▸ **ACTIVITY**:
Which lines of the data contain the string "computer"? Copy every one of them.

▸ **PROVIDED DATA**:
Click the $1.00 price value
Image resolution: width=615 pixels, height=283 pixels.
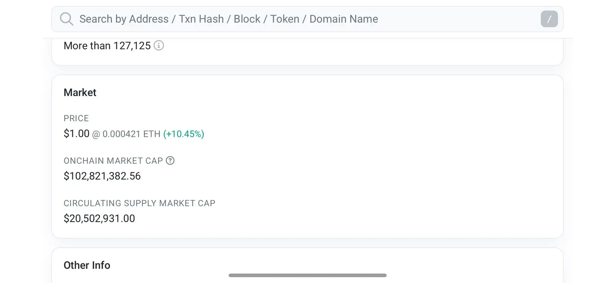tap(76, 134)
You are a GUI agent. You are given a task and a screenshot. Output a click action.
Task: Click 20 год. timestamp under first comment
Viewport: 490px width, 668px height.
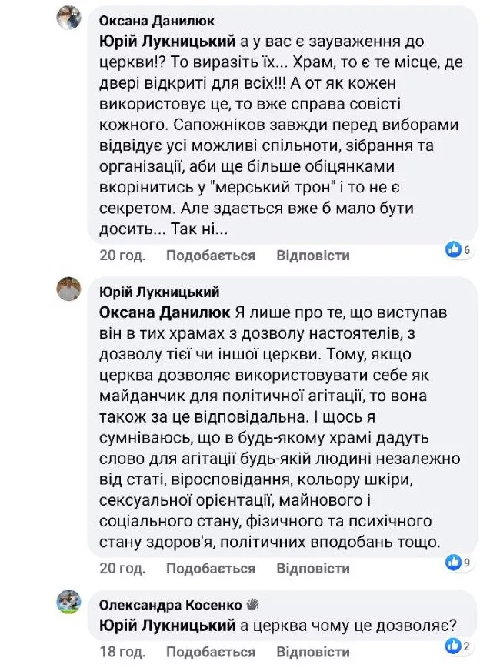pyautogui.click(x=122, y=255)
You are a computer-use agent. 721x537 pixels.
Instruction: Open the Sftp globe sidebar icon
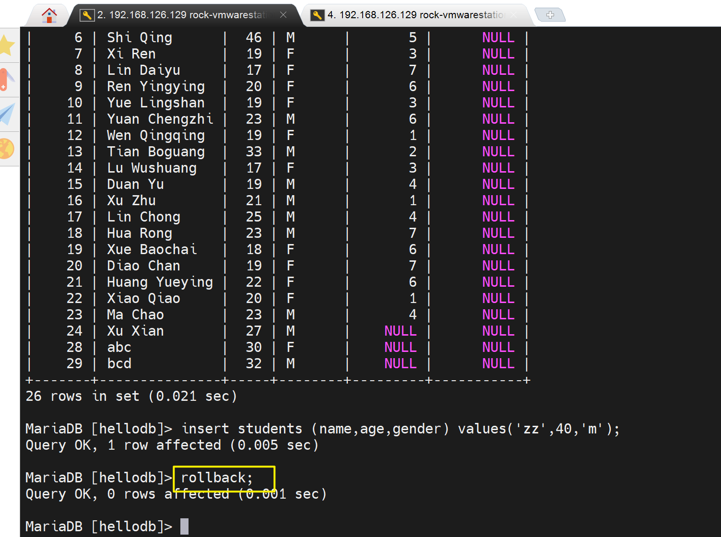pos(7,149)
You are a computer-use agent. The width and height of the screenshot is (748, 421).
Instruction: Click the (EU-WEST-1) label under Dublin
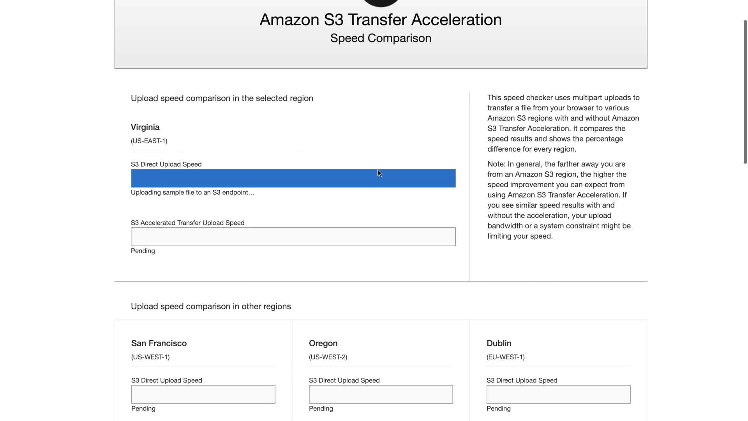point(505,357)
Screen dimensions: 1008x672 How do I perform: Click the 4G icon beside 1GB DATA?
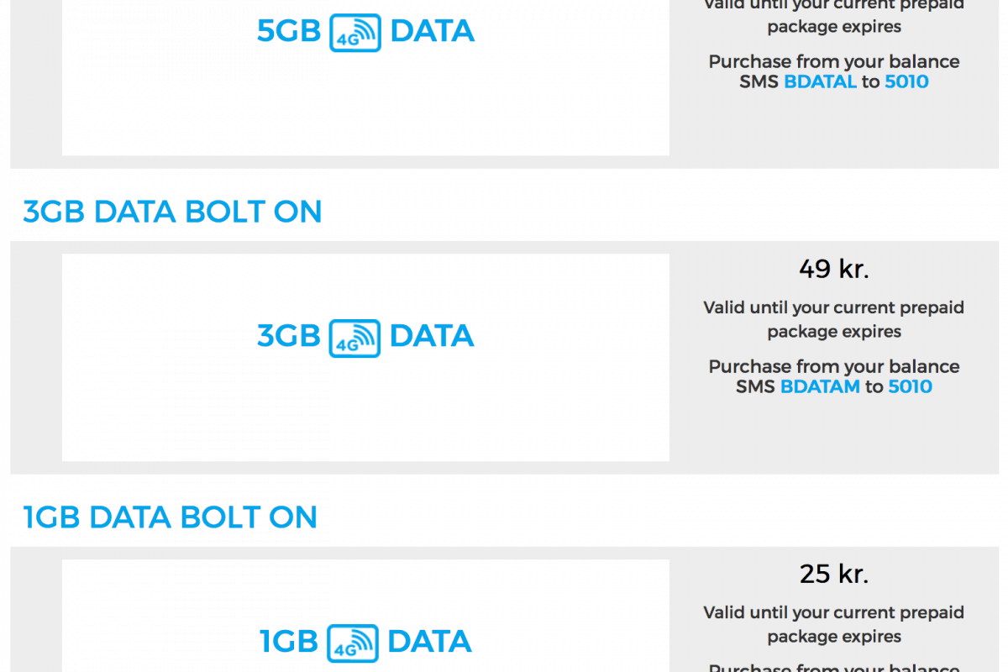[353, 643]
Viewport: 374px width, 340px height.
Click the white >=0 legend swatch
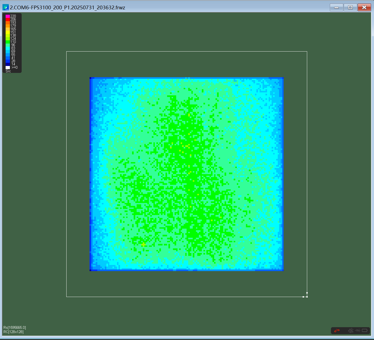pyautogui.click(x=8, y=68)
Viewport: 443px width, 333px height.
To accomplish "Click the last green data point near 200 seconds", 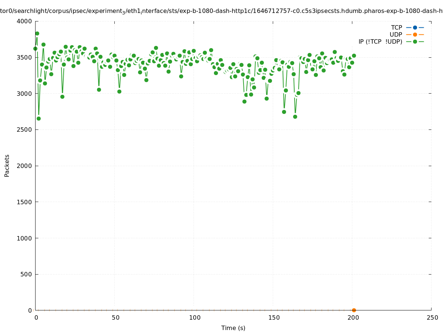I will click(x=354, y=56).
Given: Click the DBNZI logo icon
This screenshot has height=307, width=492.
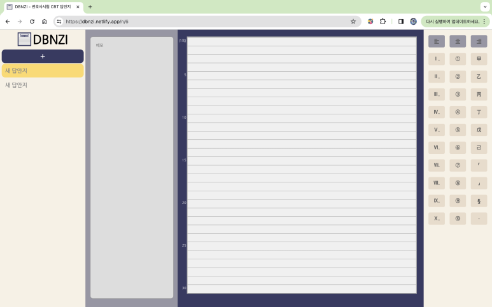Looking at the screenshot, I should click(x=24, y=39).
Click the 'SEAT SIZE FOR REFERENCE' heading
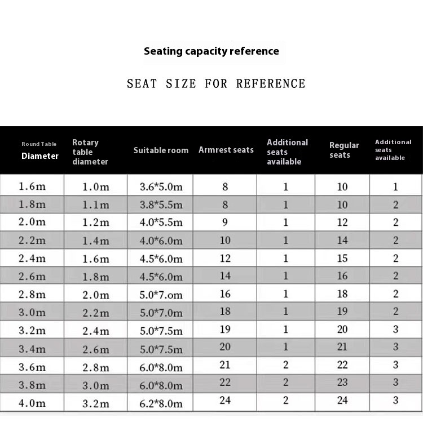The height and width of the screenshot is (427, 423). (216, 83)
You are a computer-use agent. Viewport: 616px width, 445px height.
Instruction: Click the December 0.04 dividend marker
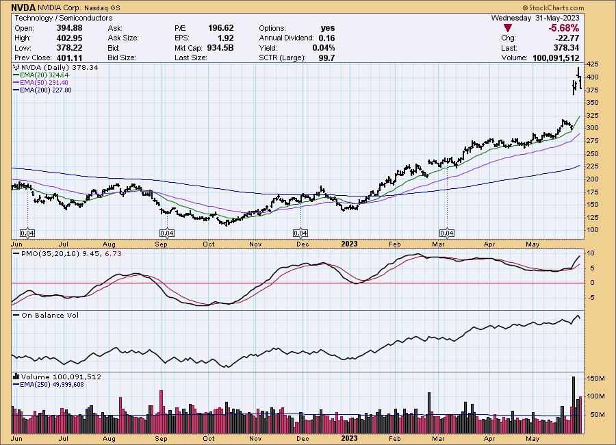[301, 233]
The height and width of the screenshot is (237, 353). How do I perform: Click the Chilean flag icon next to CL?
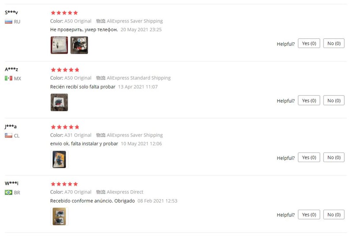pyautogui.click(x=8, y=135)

* * *

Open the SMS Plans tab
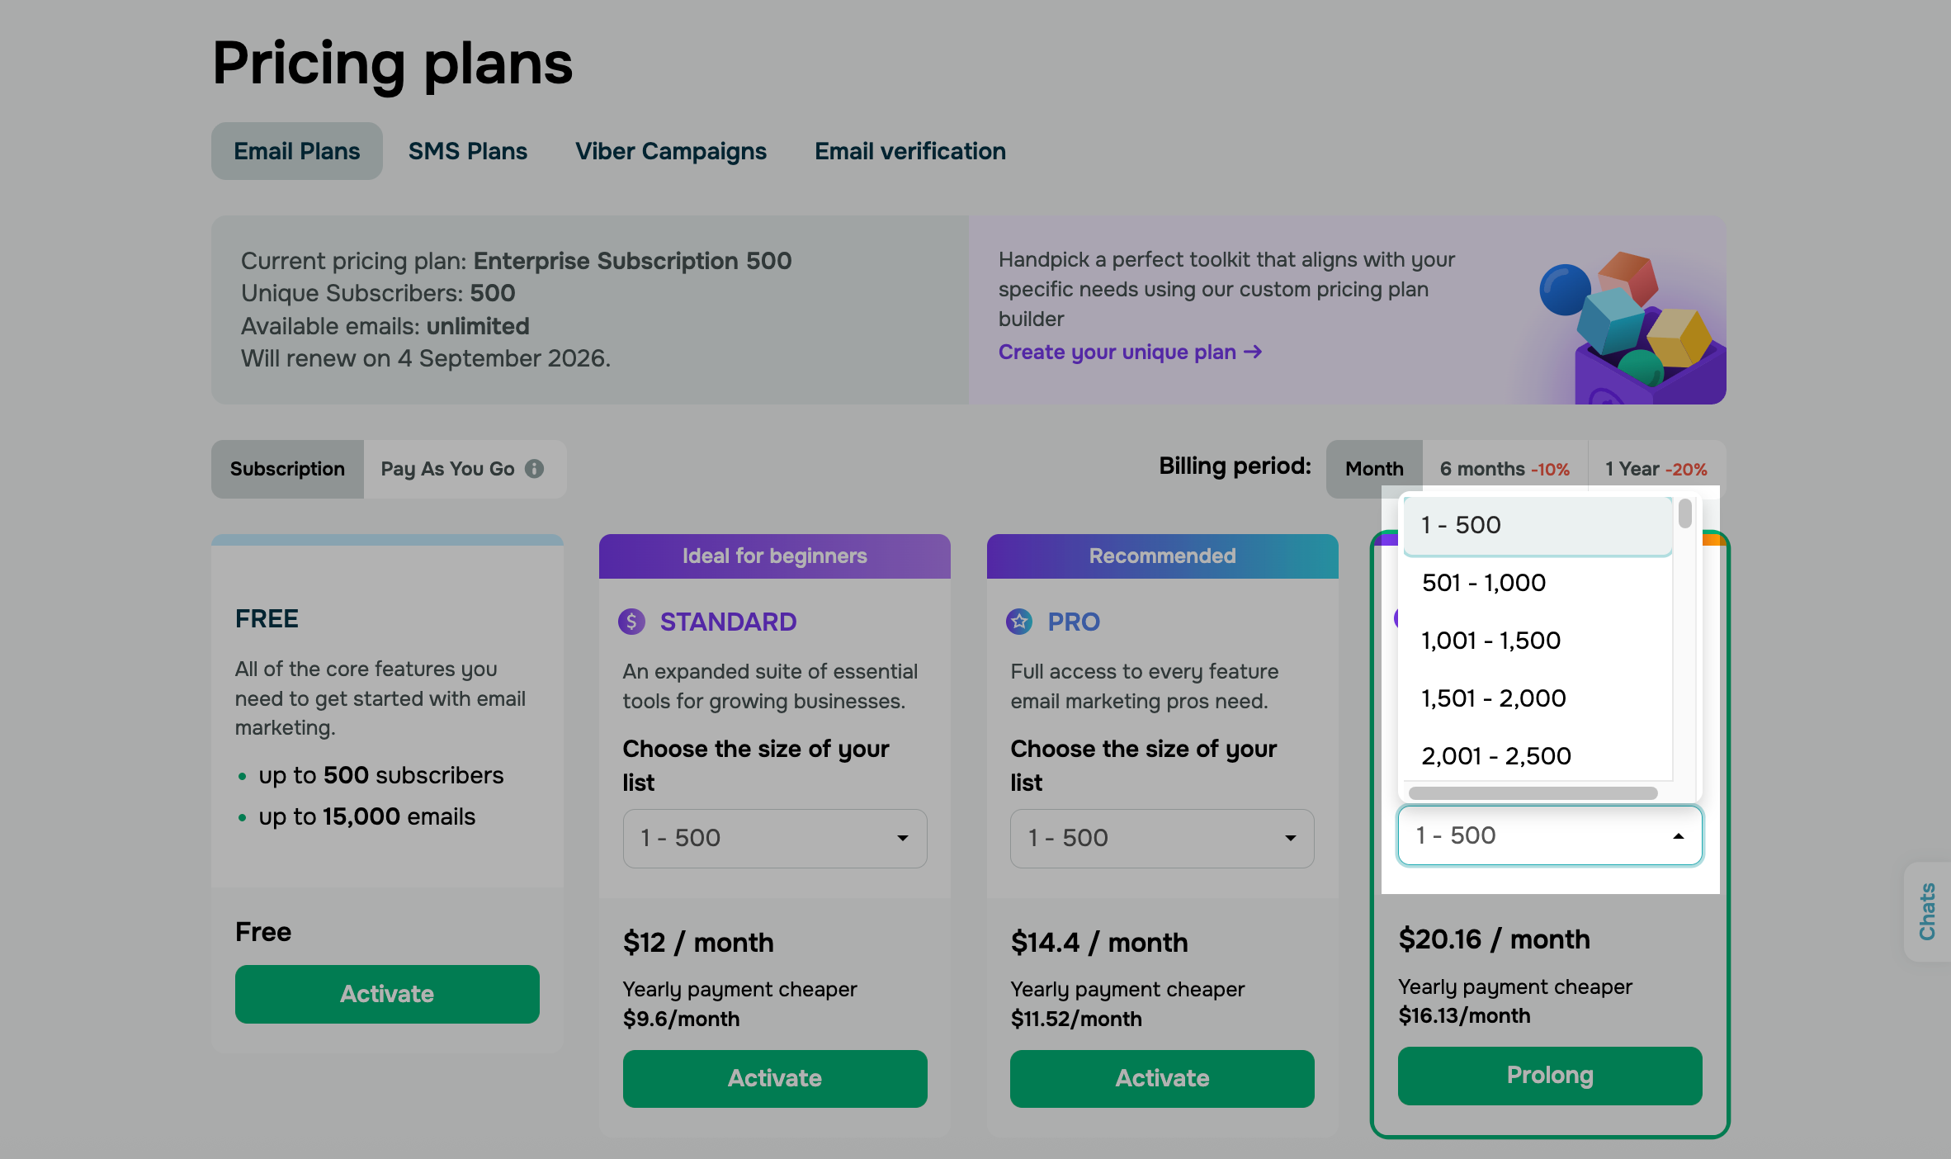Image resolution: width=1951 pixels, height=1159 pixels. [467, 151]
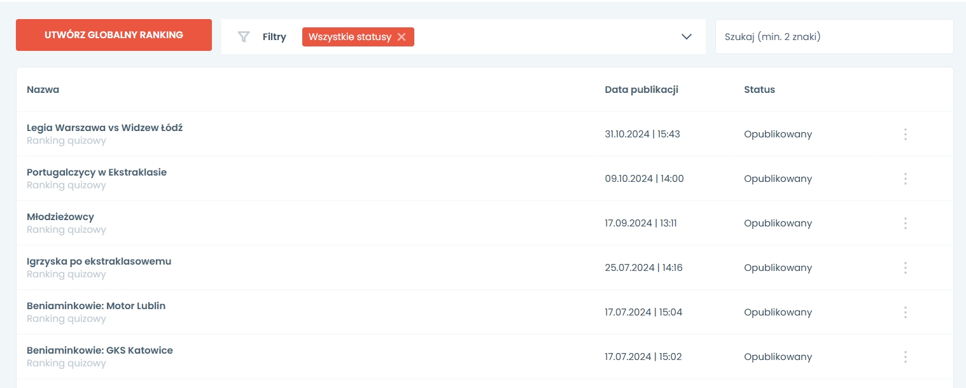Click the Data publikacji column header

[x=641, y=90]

--

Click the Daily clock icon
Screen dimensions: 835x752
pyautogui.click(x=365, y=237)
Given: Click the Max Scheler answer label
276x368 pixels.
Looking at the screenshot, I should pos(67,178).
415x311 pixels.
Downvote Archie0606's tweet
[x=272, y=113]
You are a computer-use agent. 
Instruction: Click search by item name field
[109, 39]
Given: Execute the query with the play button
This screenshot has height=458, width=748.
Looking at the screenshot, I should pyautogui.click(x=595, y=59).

▸ **TASK ANSWER**:
You are a computer-use agent. 721x537 pixels.
You are a computer-use agent. The width and height of the screenshot is (748, 421).
You are a computer-use agent. Viewport: 616px width, 445px height.
You are a computer-use agent. 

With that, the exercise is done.